Count the lines in the records below that contain the word "Rate", and give only that count.

Records contained in a dataset
◇ ◇ ◇ ◇ ◇

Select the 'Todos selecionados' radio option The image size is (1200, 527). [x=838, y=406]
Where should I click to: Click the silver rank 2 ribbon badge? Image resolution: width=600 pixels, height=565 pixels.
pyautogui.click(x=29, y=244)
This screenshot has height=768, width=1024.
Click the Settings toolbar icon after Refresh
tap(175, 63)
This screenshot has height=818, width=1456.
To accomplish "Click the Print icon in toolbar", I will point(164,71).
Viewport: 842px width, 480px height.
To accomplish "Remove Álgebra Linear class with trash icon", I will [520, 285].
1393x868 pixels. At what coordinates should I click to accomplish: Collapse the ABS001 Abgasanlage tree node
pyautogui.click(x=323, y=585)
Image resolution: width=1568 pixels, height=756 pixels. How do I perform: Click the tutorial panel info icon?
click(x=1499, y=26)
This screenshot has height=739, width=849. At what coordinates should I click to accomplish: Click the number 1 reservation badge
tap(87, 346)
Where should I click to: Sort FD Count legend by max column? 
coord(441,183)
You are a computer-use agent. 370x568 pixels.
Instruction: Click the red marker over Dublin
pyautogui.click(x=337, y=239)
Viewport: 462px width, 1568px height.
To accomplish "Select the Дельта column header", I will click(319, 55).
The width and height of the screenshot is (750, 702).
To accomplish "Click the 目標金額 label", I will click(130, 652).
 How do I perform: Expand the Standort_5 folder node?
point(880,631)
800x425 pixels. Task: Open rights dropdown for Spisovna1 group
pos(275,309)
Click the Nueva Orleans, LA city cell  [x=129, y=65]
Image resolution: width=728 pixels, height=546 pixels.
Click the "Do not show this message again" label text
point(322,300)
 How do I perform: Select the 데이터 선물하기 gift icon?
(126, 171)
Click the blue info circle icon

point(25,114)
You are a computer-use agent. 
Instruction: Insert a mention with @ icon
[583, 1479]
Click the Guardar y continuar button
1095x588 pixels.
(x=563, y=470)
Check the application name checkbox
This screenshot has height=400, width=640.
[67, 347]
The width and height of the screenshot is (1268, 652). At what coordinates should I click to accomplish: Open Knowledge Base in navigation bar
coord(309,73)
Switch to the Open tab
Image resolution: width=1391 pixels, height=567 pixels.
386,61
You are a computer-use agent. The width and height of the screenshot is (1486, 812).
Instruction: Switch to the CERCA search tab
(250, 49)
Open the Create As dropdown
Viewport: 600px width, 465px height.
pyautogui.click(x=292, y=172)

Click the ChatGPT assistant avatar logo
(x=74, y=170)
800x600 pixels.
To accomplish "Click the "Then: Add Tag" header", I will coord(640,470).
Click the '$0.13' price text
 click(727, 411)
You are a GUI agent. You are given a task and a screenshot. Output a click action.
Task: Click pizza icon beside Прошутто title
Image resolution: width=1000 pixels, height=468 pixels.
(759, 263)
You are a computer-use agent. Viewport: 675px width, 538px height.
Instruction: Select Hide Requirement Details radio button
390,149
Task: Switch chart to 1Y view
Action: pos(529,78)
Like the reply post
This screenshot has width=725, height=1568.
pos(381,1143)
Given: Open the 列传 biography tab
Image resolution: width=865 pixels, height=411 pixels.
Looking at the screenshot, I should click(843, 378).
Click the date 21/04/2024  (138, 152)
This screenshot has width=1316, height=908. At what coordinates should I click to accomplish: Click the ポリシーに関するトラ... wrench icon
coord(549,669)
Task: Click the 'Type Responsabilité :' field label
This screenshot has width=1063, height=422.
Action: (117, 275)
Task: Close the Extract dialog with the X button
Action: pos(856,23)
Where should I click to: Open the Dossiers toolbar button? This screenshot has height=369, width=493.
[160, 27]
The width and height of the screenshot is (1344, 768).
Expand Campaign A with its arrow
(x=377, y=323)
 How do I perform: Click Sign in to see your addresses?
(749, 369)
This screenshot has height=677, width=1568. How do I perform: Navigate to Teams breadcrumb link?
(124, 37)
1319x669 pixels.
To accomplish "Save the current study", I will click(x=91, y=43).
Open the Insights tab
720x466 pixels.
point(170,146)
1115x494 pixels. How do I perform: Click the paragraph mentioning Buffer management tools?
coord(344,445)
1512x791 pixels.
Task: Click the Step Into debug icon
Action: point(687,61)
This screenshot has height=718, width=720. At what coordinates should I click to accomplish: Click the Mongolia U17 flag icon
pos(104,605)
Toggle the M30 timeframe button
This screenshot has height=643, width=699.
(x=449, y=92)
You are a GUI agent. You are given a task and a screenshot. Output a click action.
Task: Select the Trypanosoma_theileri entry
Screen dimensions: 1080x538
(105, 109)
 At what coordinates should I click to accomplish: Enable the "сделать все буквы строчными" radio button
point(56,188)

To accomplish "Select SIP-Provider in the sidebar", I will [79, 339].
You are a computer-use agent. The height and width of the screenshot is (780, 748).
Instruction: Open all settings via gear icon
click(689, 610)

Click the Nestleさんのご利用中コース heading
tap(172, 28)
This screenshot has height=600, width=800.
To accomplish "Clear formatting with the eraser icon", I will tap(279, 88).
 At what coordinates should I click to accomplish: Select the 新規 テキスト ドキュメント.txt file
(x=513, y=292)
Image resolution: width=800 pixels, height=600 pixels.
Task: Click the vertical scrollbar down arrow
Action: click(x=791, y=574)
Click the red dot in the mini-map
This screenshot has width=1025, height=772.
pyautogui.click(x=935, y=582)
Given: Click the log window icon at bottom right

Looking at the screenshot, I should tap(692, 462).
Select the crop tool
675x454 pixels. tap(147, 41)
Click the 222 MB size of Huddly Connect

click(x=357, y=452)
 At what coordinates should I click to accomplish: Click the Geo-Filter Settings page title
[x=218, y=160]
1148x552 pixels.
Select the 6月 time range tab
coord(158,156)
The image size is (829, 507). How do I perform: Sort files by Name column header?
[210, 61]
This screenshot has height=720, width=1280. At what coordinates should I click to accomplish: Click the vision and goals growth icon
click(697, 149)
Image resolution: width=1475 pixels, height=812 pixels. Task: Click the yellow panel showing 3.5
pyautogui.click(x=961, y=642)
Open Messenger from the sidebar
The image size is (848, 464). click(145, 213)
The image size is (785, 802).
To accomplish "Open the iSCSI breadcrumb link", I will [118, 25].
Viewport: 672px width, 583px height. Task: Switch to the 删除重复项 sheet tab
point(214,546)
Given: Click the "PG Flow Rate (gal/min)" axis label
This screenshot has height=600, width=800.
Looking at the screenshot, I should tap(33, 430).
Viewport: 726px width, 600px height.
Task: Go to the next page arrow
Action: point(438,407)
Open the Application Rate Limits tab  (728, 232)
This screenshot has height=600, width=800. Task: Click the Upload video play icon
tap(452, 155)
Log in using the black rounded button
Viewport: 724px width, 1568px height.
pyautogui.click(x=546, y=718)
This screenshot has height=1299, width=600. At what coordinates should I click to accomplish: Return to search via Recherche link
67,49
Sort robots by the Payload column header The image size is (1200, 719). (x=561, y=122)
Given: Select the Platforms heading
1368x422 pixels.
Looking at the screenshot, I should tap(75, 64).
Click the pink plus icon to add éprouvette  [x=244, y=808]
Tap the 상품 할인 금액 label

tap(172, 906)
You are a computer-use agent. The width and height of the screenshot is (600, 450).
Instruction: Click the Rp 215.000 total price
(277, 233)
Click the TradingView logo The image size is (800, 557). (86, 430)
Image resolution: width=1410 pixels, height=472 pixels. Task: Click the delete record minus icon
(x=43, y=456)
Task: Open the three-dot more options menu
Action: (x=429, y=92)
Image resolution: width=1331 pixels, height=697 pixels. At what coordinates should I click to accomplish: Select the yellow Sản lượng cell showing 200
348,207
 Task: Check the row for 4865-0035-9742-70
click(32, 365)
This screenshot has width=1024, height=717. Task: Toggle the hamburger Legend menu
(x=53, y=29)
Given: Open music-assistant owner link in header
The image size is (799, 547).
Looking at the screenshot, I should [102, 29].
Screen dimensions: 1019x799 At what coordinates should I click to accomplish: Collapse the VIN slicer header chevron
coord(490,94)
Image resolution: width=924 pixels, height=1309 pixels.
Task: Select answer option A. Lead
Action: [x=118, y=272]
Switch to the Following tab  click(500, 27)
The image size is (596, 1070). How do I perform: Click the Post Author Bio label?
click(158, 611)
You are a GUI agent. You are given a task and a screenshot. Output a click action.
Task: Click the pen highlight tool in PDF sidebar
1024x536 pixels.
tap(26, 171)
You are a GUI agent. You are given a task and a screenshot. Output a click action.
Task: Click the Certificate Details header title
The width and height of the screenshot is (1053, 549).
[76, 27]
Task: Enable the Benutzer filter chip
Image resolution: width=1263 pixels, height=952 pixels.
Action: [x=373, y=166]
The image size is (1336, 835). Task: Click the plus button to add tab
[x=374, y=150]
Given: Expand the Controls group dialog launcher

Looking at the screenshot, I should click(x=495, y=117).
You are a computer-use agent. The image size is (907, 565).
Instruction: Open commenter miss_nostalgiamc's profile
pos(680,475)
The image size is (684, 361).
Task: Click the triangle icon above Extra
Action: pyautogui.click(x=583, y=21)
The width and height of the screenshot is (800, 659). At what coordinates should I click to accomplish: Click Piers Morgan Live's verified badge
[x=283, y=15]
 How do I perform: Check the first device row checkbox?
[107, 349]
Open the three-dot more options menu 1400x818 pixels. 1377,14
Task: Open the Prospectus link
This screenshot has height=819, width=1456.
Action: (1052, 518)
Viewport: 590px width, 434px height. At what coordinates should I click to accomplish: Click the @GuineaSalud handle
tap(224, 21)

◇ ◇ ◇ ◇ ◇

Result for this task
2